Just how important is colour anyway?

There is now a field guide for western palearctic birders which has no colour plates and merely uses text to convey critical identification features including colours.  It covers 1,350 species occurring in the region, or over 10% of all bird species.  The Advanced Bird ID Handbook by Nils Van Duivendijk has broken the mold and has been a great success among experienced birders.  What strikes me most about this approach is that if we can do without plates, including their accurate depiction of colour in birds, is colour assessment really all that necessary for identification at all?

So far much of the focus in our Birding Image Quality Tool has been on the capture of detail.  
75% of the total score as accounted for so far has been weighted on RESOLUTION, FOCUS and EXPOSURE.  Good exposure is key to the capturing of rich, saturated colours.  Under-exposed images are under-saturated and can suffer from digital artefacts such as noise.  Over-exposed images tend to be over-saturated and bleached looking.  Colours appear washed out.

As indicated above, another principal factor affecting accurate colour rendition in images is white balance.  Again if you are not already well versed on all of this please visit the excellent CAMBRIDGEINCOLOUR.COM website for some useful tutorials.

When I started working on this project it dawned on me that I would need to try and weigh up each of the image quality parameters in some logical way and try and establish if some parameters were more important than others.  I opened up my 2nd Edition Collins Bird Guide (Svensson et al) and started working my way through the book, noting down the top three identification criteria for each species and for males, females and immature plumages.  I could have completed the same exercise using Duivendijk.

It quickly became obvious that colour is not a priority in the identification of most birds so it became clear why Duivendijk was able to do without plates.

Leaving aside bird sounds and jizz, neither of which are relevant to this discussion, I quickly discovered that the following tends to be the order of priority for bird identification (at least in this part of the world).  

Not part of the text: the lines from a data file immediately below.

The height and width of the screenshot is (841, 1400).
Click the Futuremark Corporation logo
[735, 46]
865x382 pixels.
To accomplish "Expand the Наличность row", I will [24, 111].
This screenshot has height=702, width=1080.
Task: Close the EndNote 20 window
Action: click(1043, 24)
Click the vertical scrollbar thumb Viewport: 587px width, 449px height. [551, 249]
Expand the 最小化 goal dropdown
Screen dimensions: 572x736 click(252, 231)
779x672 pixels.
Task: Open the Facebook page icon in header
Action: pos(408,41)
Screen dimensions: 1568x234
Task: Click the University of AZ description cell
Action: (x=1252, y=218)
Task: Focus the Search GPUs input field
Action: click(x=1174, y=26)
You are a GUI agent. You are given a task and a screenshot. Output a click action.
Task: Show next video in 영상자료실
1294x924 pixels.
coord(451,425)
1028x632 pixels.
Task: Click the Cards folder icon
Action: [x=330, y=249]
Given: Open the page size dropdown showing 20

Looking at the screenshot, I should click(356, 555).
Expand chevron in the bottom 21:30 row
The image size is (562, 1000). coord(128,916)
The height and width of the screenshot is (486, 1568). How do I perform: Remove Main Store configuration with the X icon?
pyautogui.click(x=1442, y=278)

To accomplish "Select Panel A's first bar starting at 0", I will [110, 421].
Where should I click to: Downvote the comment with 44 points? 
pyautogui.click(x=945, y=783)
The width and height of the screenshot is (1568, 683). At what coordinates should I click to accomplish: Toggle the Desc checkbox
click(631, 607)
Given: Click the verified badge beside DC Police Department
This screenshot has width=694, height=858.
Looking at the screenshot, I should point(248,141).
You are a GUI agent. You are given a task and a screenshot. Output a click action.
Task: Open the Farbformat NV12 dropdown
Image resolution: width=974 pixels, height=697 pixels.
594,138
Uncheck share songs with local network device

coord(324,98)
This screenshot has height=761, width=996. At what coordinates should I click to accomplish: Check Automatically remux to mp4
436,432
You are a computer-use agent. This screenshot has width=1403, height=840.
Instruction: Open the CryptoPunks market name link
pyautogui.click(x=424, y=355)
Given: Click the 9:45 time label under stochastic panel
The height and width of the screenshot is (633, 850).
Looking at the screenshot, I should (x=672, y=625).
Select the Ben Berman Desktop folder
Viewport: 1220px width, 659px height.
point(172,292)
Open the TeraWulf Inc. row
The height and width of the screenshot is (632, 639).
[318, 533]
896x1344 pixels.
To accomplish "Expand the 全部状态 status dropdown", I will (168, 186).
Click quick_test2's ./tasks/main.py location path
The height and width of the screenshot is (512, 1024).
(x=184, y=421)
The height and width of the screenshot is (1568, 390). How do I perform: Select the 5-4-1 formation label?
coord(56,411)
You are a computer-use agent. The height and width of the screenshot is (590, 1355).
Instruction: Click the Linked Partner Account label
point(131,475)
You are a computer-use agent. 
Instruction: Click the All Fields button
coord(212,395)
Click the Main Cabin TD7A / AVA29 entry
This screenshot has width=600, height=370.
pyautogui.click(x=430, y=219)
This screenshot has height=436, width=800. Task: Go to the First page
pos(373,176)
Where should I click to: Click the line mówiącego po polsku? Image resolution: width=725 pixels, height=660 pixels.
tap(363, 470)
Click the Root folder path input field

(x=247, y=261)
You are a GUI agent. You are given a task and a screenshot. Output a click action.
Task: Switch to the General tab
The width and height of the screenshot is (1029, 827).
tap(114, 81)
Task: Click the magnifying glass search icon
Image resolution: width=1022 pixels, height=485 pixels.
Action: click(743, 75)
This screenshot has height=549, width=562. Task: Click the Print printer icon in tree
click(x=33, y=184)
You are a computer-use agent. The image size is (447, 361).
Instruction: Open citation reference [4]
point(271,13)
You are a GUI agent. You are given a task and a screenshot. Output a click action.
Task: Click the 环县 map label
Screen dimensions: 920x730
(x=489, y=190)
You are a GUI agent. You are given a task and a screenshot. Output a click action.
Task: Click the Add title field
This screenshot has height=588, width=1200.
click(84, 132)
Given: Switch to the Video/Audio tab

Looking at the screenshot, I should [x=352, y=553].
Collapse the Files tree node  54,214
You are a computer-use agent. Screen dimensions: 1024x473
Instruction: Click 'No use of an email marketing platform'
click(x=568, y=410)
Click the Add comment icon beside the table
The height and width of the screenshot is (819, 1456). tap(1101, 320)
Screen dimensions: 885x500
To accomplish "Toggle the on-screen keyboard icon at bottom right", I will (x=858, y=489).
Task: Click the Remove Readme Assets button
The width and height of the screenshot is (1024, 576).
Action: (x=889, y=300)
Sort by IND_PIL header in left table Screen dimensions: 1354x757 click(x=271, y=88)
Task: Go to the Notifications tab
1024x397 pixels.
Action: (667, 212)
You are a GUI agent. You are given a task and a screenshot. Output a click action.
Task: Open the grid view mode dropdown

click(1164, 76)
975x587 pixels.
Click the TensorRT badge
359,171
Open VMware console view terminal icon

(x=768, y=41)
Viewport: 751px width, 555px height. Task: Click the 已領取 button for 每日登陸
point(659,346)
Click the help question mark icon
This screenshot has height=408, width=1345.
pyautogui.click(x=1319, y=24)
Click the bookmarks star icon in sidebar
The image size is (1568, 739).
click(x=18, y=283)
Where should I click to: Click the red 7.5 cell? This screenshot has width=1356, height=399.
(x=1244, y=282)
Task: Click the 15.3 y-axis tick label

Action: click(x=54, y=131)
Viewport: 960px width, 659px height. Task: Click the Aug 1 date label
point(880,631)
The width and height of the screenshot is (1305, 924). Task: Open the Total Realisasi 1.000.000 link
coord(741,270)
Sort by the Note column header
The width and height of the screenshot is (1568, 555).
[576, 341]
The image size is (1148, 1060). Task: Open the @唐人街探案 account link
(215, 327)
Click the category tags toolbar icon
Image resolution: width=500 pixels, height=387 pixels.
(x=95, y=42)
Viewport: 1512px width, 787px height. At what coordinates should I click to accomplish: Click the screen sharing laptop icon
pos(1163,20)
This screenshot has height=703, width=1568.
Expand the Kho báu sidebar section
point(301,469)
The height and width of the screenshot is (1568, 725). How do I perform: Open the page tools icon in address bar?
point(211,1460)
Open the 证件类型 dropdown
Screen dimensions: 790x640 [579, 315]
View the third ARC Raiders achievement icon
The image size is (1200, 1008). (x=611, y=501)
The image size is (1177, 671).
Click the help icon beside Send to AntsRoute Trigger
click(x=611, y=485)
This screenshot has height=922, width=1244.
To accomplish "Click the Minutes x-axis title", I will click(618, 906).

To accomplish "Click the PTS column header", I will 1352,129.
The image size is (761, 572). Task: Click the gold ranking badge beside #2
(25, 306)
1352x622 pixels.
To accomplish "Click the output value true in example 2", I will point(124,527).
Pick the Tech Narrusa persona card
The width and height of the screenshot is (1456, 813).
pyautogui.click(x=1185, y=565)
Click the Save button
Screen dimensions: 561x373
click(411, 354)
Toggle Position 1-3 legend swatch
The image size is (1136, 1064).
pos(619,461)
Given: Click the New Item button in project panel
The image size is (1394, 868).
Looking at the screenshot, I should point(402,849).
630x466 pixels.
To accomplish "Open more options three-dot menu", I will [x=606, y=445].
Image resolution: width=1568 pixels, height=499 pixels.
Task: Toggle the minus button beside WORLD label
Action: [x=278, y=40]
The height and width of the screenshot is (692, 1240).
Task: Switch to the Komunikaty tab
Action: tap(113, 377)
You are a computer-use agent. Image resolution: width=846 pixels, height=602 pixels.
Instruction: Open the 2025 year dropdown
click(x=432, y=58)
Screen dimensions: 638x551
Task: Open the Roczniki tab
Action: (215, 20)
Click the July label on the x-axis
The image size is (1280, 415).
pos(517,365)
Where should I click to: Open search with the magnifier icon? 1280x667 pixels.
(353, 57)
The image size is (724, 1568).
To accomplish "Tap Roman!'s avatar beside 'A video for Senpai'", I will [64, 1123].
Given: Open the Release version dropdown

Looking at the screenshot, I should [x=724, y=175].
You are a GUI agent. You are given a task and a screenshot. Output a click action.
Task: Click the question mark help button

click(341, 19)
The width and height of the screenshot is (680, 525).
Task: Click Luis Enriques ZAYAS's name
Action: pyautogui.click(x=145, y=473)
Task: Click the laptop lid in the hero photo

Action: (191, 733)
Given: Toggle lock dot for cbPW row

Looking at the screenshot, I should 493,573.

(1) FINE DETAIL (eg. fine feather detail, subtle structural or size relationships)
(2) COARSE DETAIL (eg, obvious plumage details, large or obvious structural or size differences)
(3) BOLD COLOURS (eg. rich breeding plumage, mainly confined to the males of the species)
(4) SUBTLE COLOURS (ie. subtle hues and tones which, as highlighted above may be hard to judge in the field and even harder to capture accurately in digital images)
(5) BOLD COLOURS (richly coloured field marks on female & immature birds tend to be among the rarest of critical ID features)

WARNING!  This work is not complete.  I havn't completed this exercise for all species.  I stopped checking once a pattern had clearly emerged.  I am merely using this as a rough guideline to weight the relative scoring of individual quality parameters.  It is an interesting exercise all the same and I would be interesting to see what others find if they carry out this kind of exercise using the field guides from their own regions.  Will the variety of colourful birds in the tropics bring the overall average up for colour versus detail?

To conclude, it is extremely difficult to capture colour accurately using a digital camera.  This is obviously a major complication if an identification is partly dependent upon it.  We also know of course that plumage and bare parts colouration in birds is highly variable.  Lastly colours are very hard to describe or remember with accuracy.  So we really have to be careful not to get too drawn in to arguments about subtle colouration in birds.  That is not to say that colour doesn't have a role to play in ID.  Before we can even begin to use colour in photographs as part of an ID discussion we must understand the complexity of light and how it interacts with everything in our environment.  And, even then we must proceed with total caution.